Problem to work on: Please transcribe, exactly and only, the lines of the records below from the one holding "This screenshot has height=379, width=323." to the very end.

Dataset entries:
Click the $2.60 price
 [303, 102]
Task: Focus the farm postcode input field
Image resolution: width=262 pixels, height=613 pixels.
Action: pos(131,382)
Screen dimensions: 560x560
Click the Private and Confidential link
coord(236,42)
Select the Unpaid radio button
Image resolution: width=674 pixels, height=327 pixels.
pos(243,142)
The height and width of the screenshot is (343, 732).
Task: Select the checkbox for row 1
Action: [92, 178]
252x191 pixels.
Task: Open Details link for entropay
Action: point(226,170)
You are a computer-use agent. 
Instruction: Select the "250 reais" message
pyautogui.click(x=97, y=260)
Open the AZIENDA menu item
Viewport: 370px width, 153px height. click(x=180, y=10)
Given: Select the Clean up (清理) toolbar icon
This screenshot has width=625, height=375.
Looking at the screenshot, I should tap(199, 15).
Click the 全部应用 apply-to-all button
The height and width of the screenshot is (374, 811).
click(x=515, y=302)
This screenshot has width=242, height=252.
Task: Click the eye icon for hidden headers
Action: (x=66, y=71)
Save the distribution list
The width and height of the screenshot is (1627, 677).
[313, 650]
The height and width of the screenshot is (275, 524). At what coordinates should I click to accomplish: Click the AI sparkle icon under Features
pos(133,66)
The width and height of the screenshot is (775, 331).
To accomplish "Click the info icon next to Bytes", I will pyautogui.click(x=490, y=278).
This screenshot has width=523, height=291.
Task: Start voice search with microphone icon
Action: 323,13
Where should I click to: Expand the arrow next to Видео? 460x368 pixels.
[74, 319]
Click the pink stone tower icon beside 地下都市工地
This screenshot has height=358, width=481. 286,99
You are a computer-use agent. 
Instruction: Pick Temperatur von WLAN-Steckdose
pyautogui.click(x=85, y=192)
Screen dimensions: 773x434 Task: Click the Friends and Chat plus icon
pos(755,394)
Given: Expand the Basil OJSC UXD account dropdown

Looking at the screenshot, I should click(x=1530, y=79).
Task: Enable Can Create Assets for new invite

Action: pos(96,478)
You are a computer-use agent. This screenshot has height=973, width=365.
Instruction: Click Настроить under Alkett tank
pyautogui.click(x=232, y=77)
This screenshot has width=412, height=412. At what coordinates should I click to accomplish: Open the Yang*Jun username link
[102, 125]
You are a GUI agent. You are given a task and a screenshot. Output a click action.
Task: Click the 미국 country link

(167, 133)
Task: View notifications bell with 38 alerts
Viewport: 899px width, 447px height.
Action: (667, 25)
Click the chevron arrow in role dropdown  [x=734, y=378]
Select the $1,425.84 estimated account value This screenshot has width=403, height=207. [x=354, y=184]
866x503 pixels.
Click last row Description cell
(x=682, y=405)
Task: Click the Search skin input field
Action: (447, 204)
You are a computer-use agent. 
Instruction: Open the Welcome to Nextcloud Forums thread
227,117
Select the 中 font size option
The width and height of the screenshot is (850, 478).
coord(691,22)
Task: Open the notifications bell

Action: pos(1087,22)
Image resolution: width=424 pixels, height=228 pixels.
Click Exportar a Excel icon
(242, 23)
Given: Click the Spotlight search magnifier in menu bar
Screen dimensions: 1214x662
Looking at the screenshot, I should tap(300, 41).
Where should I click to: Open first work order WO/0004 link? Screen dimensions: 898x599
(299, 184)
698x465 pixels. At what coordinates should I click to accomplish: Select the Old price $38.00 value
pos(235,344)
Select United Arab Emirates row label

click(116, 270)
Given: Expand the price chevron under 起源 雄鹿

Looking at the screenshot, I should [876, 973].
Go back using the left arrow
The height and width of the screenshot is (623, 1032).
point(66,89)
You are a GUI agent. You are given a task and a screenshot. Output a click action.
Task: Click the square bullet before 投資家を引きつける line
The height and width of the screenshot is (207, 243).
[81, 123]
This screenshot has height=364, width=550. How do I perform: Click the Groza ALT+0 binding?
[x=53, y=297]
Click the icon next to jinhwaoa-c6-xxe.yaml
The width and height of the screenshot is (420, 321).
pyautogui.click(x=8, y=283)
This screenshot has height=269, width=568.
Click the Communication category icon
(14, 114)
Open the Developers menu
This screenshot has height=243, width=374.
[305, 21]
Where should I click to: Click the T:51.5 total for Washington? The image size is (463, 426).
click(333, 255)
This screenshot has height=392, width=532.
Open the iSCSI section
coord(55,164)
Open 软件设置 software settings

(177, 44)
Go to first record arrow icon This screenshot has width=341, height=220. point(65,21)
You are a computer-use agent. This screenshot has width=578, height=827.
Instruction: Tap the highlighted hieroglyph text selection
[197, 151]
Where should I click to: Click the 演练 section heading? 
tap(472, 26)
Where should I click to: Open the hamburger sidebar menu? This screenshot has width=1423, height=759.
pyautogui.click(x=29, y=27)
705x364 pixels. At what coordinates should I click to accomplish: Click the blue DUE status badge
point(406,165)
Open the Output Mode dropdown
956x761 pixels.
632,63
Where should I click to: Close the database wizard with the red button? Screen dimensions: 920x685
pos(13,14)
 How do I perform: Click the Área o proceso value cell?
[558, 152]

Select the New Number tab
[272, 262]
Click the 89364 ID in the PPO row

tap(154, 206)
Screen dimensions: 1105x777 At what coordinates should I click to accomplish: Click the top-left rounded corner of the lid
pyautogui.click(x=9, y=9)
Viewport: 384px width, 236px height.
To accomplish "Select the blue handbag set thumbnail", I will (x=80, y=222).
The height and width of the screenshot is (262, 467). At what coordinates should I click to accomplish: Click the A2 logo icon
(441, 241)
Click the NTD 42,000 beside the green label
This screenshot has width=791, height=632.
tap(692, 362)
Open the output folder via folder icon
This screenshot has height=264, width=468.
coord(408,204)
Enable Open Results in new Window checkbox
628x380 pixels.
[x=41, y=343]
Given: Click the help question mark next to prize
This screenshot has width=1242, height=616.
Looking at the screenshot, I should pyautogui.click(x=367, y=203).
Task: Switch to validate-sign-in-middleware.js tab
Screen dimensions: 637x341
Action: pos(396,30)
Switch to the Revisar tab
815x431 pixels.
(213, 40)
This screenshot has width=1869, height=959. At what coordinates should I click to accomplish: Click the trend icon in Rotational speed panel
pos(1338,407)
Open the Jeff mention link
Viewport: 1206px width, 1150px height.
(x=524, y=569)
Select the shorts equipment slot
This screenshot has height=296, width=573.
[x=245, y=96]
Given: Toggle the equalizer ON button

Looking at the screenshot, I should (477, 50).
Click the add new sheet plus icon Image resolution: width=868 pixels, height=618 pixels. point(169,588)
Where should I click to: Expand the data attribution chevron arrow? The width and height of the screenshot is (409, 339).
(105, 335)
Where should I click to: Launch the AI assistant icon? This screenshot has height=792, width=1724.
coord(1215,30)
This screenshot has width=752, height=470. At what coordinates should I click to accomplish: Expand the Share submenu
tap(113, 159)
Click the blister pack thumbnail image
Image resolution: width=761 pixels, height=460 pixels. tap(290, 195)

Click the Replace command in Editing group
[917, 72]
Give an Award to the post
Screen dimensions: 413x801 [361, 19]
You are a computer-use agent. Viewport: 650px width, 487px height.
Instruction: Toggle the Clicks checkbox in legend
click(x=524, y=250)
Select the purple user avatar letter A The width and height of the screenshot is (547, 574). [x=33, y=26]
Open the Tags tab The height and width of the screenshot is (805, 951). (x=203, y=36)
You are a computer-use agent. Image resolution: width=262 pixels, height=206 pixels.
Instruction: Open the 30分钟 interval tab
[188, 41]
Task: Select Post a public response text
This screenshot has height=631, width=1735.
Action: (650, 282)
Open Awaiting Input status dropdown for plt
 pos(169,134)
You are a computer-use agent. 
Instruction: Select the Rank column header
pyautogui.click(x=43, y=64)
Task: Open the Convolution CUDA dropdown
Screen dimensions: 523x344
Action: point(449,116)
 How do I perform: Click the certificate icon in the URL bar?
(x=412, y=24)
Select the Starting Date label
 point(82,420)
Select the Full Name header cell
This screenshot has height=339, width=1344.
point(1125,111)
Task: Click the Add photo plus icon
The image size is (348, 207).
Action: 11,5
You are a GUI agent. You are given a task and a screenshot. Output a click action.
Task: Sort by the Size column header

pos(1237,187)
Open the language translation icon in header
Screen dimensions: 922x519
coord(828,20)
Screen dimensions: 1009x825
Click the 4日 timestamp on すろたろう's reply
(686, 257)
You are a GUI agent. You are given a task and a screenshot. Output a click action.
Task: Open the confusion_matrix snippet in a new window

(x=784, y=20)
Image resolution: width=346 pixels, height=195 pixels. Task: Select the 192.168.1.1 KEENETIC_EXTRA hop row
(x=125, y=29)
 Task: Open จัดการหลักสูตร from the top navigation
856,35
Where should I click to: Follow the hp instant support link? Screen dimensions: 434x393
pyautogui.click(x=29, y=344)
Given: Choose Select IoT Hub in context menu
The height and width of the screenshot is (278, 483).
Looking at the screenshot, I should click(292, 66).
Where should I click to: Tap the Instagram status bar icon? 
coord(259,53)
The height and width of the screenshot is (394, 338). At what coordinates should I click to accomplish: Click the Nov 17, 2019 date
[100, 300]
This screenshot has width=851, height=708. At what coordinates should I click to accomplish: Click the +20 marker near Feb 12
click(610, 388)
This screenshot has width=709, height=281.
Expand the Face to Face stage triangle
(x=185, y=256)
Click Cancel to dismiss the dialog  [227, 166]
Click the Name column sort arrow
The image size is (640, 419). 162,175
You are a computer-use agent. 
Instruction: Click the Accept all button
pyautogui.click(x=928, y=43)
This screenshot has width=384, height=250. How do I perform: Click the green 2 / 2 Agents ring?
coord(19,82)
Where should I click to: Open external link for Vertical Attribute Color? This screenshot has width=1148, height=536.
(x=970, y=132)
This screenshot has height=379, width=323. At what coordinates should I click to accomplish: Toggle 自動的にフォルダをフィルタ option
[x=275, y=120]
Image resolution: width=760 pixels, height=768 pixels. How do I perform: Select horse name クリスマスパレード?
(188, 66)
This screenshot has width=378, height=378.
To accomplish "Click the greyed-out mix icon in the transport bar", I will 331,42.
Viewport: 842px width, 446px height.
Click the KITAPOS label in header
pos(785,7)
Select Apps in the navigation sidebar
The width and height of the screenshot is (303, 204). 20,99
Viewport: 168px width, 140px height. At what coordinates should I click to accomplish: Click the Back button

Answer section:
This screenshot has height=379, width=323. At what coordinates should I click to accomplish: Toggle 自動的にフォルダをフィルタ option
[x=275, y=120]
Image resolution: width=760 pixels, height=768 pixels. How do I perform: Select horse name クリスマスパレード?
(188, 66)
This screenshot has width=378, height=378.
To accomplish "Click the greyed-out mix icon in the transport bar", I will 331,42.
Viewport: 842px width, 446px height.
Click the KITAPOS label in header
pos(785,7)
Select Apps in the navigation sidebar
The width and height of the screenshot is (303, 204). 20,99
Viewport: 168px width, 140px height. At what coordinates should I click to accomplish: Click the Back button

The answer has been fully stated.